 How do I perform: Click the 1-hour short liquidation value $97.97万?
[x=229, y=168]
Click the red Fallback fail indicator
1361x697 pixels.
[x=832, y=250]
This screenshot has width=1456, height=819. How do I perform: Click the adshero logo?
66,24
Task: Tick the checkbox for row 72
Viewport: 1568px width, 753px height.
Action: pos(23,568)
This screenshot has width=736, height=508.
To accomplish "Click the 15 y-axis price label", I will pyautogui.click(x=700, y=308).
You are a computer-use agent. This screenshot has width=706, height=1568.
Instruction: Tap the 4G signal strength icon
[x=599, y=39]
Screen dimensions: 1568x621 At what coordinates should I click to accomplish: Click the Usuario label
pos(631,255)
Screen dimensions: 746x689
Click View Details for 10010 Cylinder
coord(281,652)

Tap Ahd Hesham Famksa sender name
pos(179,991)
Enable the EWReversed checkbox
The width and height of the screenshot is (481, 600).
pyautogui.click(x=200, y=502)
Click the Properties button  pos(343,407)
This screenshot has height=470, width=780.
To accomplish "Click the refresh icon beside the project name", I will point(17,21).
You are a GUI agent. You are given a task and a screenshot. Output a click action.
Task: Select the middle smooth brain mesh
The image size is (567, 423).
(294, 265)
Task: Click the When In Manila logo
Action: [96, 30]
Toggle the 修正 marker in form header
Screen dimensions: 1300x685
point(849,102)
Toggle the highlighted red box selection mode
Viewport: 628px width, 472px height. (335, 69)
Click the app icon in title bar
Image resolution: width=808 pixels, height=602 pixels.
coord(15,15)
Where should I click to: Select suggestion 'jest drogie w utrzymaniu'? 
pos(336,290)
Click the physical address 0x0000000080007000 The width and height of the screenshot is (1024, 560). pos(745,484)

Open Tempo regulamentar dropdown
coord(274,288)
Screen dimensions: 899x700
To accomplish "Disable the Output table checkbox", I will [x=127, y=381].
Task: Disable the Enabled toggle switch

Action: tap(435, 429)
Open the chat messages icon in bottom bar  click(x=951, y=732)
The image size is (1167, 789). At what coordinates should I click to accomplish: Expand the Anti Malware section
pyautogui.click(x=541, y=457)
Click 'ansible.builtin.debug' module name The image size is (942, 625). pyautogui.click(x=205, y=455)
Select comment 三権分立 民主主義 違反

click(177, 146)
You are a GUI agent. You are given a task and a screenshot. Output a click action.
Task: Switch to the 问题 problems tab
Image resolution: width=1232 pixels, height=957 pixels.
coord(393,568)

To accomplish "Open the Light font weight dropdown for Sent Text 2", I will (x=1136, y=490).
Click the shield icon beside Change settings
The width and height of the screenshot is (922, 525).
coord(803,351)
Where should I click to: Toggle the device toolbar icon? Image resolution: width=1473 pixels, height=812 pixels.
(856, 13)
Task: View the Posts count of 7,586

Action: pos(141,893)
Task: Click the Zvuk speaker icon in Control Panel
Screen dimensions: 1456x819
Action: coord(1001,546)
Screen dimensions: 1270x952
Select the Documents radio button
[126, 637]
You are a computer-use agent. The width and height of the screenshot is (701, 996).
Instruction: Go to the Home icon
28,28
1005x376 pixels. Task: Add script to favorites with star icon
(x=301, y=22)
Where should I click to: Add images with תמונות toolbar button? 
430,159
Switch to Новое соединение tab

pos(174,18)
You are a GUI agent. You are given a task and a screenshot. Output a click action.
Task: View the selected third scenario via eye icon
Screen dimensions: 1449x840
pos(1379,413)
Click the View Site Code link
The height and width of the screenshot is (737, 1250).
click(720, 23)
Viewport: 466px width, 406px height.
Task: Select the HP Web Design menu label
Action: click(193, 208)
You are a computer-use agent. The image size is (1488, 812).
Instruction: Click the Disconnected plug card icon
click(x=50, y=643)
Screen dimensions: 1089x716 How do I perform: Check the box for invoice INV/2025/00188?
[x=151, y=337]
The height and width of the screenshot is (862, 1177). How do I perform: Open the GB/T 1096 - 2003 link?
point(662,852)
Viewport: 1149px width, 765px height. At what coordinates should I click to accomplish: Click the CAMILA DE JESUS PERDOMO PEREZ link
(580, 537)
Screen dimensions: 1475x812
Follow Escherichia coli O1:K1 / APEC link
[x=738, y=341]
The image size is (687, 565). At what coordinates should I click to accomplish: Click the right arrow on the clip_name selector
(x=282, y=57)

· · ·

= PROBLEM DETAILS =
Identify every line in the material above that contains the word "logo", and copy each of those lines in full.

= EXERCISE RESULT =
This screenshot has width=1456, height=819. How do I perform: Click the adshero logo?
Task: Click the When In Manila logo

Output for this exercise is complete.